▸ Exercise instructions:
a. Answer these questions from the gravity solutions, one line each:
(i) What value of $g$ does the first solution arrive at?
(ii) By what percentage is the acceleration due to gravity reduced in the second solution?
(iii) What depth, in km, does the third solution find?
b. Reproduce the stretch of the gravity solutions from "(A) The acceleration due to gravity at a" through "of the earth." with every character unchanged.
c. Decide whether each statement agrees with the gravity solutions. Answer yes or no and quote the deciding words.
(i) The second solution uses 6400 km as the radius of the earth.
(ii) The third solution takes the height $h$ to be 800 km.
(iii) The first solution finds that gravity at a depth of $R/20$ is 9.5 m s^-2.

▸ Article:
◆ ◆ ◆ ◆
Acceleration Due to Gravity and its Variation Questions in English

(C) The variation in acceleration due to gravity at a height $h$ above the Earth's surface is given by $g' = g(1 - 2h/R)$.
Given $g' = 9 m s^{-2}$ and $h = R/20$,we have:
$9 = g(1 - 2(R/20)/R) = g(1 - 1/10) = g(9/10)$.
Therefore,$g = 10 m s^{-2}$.
The variation in acceleration due to gravity at a depth $d$ below the Earth's surface is given by $g'' = g(1 - d/R)$.
For an equal depth $d = h = R/20$,we have:
$g'' = 10(1 - (R/20)/R) = 10(1 - 1/20) = 10(19/20) = 9.5 m s^{-2}$.

(A) The acceleration due to gravity at a depth $d$ below the surface of the earth is given by $g_d = g(1 - \frac{d}{R})$,where $g$ is the acceleration due to gravity at the surface and $R$ is the radius of the earth.
Given that the acceleration due to gravity is reduced by $40 \%$,the value at depth $d$ becomes $g_d = g - 0.40g = 0.60g$.
Substituting this into the formula: $0.60g = g(1 - \frac{d}{R})$.
Dividing both sides by $g$: $0.60 = 1 - \frac{d}{R}$.
Rearranging the terms: $\frac{d}{R} = 1 - 0.60 = 0.40$.
Therefore,$d = 0.40 \times R$.
Given $R = 6400 \ km$,we have $d = 0.40 \times 6400 \ km = 2560 \ km$.

(A) The acceleration due to gravity at height $h$ is given by $g_h = g \left( \frac{R}{R+h} \right)^2$. Given $h = 1600 \ km$ and $R = 6400 \ km$,we have $g_h = g \left( \frac{6400}{6400+1600} \right)^2 = g \left( \frac{6400}{8000} \right)^2 = g \left( \frac{4}{5} \right)^2 = 0.64g$.
The acceleration due to gravity at depth $d$ is given by $g_d = g \left( 1 - \frac{d}{R} \right)$.
According to the problem,$g_d = \frac{1}{2} g_h = \frac{1}{2} (0.64g) = 0.32g$.
Substituting this into the depth formula: $0.32g = g \left( 1 - \frac{d}{R} \right)$.
$0.32 = 1 - \frac{d}{R} \Rightarrow \frac{d}{R} = 1 - 0.32 = 0.68$.
$d = 0.68 \times 6400 \ km = 4352 \ km = 4.352 \times 10^6 \ m$.
◆ ◆ ◆ ◆
▸ Rows on where targets are located:
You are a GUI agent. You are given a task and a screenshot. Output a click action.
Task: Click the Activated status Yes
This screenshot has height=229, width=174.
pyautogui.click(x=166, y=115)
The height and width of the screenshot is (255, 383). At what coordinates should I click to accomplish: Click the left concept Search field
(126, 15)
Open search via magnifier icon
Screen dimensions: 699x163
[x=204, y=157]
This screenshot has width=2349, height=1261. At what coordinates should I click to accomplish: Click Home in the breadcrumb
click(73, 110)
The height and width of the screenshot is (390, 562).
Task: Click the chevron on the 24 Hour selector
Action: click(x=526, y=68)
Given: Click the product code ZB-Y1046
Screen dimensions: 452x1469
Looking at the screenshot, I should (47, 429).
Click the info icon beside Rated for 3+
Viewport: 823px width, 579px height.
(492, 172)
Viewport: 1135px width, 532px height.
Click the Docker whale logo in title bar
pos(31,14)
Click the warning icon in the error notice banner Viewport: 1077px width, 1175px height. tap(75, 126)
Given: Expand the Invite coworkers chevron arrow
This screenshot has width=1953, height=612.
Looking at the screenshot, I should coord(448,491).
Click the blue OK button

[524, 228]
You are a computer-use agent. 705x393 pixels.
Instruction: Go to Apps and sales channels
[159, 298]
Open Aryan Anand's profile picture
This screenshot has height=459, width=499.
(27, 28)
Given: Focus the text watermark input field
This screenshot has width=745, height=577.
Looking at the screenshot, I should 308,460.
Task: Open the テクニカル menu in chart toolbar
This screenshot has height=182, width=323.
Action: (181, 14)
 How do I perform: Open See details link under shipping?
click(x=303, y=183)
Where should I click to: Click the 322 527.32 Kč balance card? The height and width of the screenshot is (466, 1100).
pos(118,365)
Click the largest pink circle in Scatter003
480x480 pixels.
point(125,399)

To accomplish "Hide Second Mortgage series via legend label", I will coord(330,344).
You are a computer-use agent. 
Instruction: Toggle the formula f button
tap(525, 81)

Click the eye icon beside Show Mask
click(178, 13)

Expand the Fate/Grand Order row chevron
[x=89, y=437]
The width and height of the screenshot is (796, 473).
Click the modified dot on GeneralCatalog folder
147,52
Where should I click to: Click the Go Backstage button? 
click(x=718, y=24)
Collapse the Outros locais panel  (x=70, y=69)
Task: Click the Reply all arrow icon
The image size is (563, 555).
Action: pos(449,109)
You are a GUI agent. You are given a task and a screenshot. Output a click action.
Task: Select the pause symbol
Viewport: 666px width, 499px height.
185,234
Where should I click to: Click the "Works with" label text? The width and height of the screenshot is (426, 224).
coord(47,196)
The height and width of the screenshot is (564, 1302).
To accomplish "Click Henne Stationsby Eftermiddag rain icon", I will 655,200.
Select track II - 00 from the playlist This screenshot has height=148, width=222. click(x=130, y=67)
◆ ◆ ◆ ◆
▸ Expected responses:
a.
(i) $10 m s^{-2}$
(ii) $40 \%$
(iii) $4352 \ km$

b.
(A) The acceleration due to gravity at a depth $d$ below the surface of the earth is given by $g_d = g(1 - \frac{d}{R})$,where $g$ is the acceleration due to gravity at the surface and $R$ is the radius of the earth.

c.
(i) Yes: "Given $R = 6400 \ km$"
(ii) No: "Given $h = 1600 \ km$"
(iii) Yes: "10(19/20) = 9.5 m s^{-2}"